EXTRAIT DU TEXTE:
---+---

Joumblatt : Non à l’agitation, oui à la stabilité

Le Conseil de la communauté druze, réuni hier autour de Walid Joumblatt. Photo Marwan Assaf

Le chef du Parti socialiste progressiste (PSP), Walid Joumblatt, a lancé hier un appel à l'apaisement et à l'unité nationale pour désamorcer tout dérapage éventuel au surlendemain de la tuerie mercredi, par des membres du Front al-Nosra, d'une vingtaine de villageois druzes dans le village de Qalb Lozé, dans la province d'Idleb (Nord), en Syrie.
M. Joumblatt, qui s'exprimait à l'issue d'une réunion à son domicile du Conseil de la communauté druze, en présence notamment du cheikh Akl Naïm Hassan, a condamné l'incident, qu'il a qualifié « d'isolé », en dépit de son caractère « tragique » et « douloureux ».
« Je condamne l'incident qui s'est produit à Qalb Lozé et qui a fait entre 20 et 30 victimes. Je condamne de même les bombardements effectués par le régime syrien qui tuent 150 à 200 personnes par jour à travers la Syrie. Il ne faut pas oublier la tragédie que vit le peuple syrien au quotidien. Jusqu'à ce jour, il y a plus de 350 000 tués en Syrie à cause du régime. Parallèlement, il y a plus de 7 millions de déplacés à l'intérieur du pays et trois millions de déplacés hors de Syrie, entre le Liban, la Jordanie et la Turquie », a-t-il indiqué.

« Voir l'image globale »

---+---

DONNÉES FOURNIES:
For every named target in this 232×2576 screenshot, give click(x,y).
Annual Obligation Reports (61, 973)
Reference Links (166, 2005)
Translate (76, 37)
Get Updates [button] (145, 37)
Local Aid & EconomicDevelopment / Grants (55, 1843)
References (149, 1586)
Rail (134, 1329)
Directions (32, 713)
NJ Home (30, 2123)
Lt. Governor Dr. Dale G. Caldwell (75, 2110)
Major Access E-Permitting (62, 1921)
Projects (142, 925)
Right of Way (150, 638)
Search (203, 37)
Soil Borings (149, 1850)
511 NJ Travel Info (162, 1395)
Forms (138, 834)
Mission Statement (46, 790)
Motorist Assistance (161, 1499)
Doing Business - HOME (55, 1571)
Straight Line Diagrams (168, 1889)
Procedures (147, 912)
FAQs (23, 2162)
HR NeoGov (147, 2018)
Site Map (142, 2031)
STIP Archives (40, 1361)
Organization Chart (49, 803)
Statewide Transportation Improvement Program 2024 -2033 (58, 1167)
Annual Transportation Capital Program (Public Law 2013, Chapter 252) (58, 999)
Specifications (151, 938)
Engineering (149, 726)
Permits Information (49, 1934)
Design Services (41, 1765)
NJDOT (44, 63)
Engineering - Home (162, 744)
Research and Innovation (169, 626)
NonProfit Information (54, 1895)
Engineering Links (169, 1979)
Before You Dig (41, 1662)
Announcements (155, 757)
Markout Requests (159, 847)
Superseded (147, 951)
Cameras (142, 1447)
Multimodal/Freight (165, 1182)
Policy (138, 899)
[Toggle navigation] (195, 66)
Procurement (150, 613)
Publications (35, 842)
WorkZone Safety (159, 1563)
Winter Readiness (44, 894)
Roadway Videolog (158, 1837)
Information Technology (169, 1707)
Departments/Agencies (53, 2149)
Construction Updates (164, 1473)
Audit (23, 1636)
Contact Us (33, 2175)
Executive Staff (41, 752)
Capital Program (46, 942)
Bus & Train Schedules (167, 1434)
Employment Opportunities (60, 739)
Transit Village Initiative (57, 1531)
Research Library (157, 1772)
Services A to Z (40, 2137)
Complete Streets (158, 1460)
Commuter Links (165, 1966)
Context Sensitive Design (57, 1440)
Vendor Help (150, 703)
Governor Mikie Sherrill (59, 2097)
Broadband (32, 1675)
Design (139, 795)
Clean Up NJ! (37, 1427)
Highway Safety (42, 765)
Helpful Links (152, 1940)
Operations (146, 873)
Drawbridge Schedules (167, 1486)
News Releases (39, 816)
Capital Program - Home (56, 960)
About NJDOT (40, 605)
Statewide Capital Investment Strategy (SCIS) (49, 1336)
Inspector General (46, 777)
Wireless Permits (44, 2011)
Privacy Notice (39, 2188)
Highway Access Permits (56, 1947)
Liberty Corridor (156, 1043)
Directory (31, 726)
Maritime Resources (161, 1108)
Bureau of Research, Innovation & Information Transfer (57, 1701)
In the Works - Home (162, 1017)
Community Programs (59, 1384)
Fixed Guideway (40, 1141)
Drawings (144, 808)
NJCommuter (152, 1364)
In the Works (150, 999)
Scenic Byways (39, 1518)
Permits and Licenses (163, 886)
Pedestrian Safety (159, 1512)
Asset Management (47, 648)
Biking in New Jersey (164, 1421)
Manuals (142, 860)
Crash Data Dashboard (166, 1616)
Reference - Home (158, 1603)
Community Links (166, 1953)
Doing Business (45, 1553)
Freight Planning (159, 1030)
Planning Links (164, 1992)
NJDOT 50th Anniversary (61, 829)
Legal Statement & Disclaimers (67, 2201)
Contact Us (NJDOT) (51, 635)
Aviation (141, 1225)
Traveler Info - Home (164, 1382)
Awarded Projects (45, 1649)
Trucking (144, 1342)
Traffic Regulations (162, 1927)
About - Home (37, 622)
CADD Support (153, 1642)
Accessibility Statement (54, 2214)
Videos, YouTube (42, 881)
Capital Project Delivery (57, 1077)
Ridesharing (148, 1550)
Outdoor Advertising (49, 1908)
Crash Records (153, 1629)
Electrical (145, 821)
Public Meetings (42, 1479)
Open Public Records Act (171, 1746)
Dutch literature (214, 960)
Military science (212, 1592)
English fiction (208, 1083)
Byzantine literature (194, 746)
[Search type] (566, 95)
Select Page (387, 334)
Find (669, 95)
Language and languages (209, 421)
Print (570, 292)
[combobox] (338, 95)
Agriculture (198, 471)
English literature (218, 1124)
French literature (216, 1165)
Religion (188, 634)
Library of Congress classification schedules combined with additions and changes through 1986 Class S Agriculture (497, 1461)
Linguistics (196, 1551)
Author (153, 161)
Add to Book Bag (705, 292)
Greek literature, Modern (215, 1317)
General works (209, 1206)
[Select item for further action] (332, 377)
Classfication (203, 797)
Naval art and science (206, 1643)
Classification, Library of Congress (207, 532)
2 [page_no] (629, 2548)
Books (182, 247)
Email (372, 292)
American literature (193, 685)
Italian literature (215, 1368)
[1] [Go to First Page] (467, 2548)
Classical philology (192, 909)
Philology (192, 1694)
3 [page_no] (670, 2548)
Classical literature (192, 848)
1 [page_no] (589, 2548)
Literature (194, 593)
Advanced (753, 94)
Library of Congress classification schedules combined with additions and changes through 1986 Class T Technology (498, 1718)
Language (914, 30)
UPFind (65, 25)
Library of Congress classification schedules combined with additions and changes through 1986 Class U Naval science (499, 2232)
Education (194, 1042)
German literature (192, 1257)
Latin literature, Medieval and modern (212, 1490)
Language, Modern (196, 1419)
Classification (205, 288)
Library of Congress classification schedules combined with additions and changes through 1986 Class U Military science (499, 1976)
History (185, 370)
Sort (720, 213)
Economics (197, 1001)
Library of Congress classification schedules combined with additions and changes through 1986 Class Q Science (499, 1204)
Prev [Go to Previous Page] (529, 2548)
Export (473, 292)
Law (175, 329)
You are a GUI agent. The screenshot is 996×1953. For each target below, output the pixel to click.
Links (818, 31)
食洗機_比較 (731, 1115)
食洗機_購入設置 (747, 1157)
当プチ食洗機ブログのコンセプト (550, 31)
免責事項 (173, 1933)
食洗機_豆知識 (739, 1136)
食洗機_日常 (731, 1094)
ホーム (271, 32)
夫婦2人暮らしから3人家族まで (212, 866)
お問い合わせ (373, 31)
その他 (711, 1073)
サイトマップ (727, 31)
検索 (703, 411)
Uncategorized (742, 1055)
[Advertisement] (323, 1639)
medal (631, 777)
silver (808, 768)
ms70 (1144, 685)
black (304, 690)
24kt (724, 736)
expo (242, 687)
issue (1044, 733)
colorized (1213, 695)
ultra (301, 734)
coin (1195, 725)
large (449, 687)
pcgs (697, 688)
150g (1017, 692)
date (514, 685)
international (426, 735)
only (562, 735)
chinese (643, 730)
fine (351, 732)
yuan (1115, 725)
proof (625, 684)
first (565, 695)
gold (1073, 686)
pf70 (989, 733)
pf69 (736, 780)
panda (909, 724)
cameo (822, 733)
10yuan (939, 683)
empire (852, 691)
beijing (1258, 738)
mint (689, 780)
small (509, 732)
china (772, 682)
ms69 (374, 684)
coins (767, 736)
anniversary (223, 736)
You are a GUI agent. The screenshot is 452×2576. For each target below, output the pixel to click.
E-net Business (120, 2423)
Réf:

---+---

EXERCICES PROPOSÉS:
- a) Recopiez fidèlement le passage de l'article sur Walid Joumblatt, en commençant par « Joumblatt : Non à » et en poursuivant jusqu'à « (Nord), en Syrie. ».
- b) Répondez aux questions suivantes d'après l'article sur Walid Joumblatt :
(i) Dans quelle province syrienne se trouve le village de Qalb Lozé ?
(ii) Où s'est tenue la réunion du Conseil de la communauté druze ?
(iii) Combien de déplacés hors de Syrie M. Joumblatt mentionne-t-il ?

RÉPONSES ATTENDUES:
- a)
Joumblatt : Non à l’agitation, oui à la stabilité

Le Conseil de la communauté druze, réuni hier autour de Walid Joumblatt. Photo Marwan Assaf

Le chef du Parti socialiste progressiste (PSP), Walid Joumblatt, a lancé hier un appel à l'apaisement et à l'unité nationale pour désamorcer tout dérapage éventuel au surlendemain de la tuerie mercredi, par des membres du Front al-Nosra, d'une vingtaine de villageois druzes dans le village de Qalb Lozé, dans la province d'Idleb (Nord), en Syrie.

- b)
(i) Dans la province d'Idleb, dans le nord de la Syrie.
(ii) Au domicile de Walid Joumblatt.
(iii) Trois millions.